How can you not one but multiple elements to a given list? Use the extend() method in Python. This tutorial shows you everything you need to know to help you master an essential method of the most fundamental container data type in the Python programming language.

Definition and Usage

The list.extend(iter) method adds all elements in the argument iterable iter to an existing list.

Here’s a short example:

>>> lst = [1, 2, 3]
>>> lst.extend([4, 5, 6])
>>> lst
[1, 2, 3, 4, 5, 6]

In the first line of the example, you create the list lst. You then append the integers 4, 5, 6 to the end of the list using the extend() method. The result is the list with six elements [1, 2, 3, 4, 5, 6].

Syntax

You can call this method on each list object in Python. Here’s the syntax:

list.extend(iterable)

Code Puzzle

Now you know the basics. Let’s deepen your understanding with a short code puzzle—can you solve it?

# Puzzle
# Author: Finxter Lee
lst1 = [1, 2, 3]
lst2 = [4, 5, 6]
lst1.append(lst2)

lst3 = [1, 2, 3]
lst4 = [4, 5, 6]
lst3.extend(lst4)

print(lst1 == lst3)
# What's the output of this code snippet?

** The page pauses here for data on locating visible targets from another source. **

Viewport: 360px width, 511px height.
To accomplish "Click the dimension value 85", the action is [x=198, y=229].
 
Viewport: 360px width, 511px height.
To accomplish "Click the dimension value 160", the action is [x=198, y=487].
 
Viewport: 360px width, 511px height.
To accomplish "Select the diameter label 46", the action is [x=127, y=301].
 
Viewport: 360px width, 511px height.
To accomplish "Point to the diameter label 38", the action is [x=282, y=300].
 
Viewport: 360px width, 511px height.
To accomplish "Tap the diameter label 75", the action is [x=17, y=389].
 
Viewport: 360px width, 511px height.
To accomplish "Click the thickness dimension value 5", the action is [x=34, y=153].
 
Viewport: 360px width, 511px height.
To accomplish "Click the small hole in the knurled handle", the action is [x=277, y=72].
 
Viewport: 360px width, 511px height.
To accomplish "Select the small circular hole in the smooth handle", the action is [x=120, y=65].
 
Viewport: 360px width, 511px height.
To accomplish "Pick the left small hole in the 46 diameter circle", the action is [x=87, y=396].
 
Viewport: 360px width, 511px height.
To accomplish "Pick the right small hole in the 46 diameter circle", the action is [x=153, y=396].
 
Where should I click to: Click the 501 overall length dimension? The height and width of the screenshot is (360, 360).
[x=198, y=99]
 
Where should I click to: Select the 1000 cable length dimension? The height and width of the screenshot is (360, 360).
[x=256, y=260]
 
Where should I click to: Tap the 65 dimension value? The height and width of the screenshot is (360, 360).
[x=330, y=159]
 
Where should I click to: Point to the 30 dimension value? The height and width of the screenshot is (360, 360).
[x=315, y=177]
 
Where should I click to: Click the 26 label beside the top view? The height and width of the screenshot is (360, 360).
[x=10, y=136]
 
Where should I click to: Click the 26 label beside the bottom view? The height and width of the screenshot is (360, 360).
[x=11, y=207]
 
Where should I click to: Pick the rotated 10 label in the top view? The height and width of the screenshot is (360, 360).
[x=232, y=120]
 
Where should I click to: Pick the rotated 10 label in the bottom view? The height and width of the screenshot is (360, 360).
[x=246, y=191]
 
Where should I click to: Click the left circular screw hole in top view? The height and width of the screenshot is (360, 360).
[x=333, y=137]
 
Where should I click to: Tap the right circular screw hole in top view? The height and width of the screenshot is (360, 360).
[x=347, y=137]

You can check out the solution on the Finxter app. (I know it’s tricky!)

Examples

Let’s dive into a few more examples:

>>> lst = [1, 2, 3]
>>> lst.extend({32, 42})
>>> lst
[1, 2, 3, 32, 42]
>>> lst.extend((1, 2))
>>> lst
[1, 2, 3, 32, 42, 1, 2]
>>> lst.extend(range(10,13))
>>> lst
[1, 2, 3, 32, 42, 1, 2, 10, 11, 12]
>>> lst.extend(1)
Traceback (most recent call last):
File "<pyshell#10>", line 1, in <module>
lst.extend(1)
TypeError: 'int' object is not iterable
>>>

You can see that the extend() method allows for all sorts of iterables: lists, sets, tuples, and even range objects. But what it doesn’t allow is an integer argument. Why? Because the integer argument isn’t an iterable—it doesn’t make sense to “iterate over all values in an integer”.

Related articles:

Here’s your free PDF cheat sheet showing you all Python list methods on one simple page. Click the image to download the high-resolution PDF file, print it, and post it to your office wall:

Python List extend() At The Beginning

What if you want to use the extend() method at the beginning: you want to “add” a number of elements just before the first element of the list.

Well, you should work on your terminology for starters. But if you insist, you can use the insert() method instead.

Here’s an example:

>>> lst = [1, 2, 3]
>>> lst.insert(0, 99)
>>> lst
[99, 1, 2, 3]

The insert(i, x) method inserts an element x at position i in the list. This way, you can insert an element to each position in the list—even at the first position. Note that if you insert an element at the first position, each subsequent element will be moved by one position. In other words, element i will move to position i+1.

Python List extend() vs +

List concatenation operator +: If you use the + operator on two integers, you’ll get the sum of those integers. But if you use the + operator on two lists, you’ll get a new list that is the concatenation of those lists.

l1 = [1, 2, 3]
l2 = [4, 5, 6]
l3 = l1 + l2
print(l3)

Output:

[1, 2, 3, 4, 5, 6]

The problem with the + operator for list concatenation is that it creates a new list for each list concatenation operation. This can be very inefficient if you use the + operator multiple times in a loop.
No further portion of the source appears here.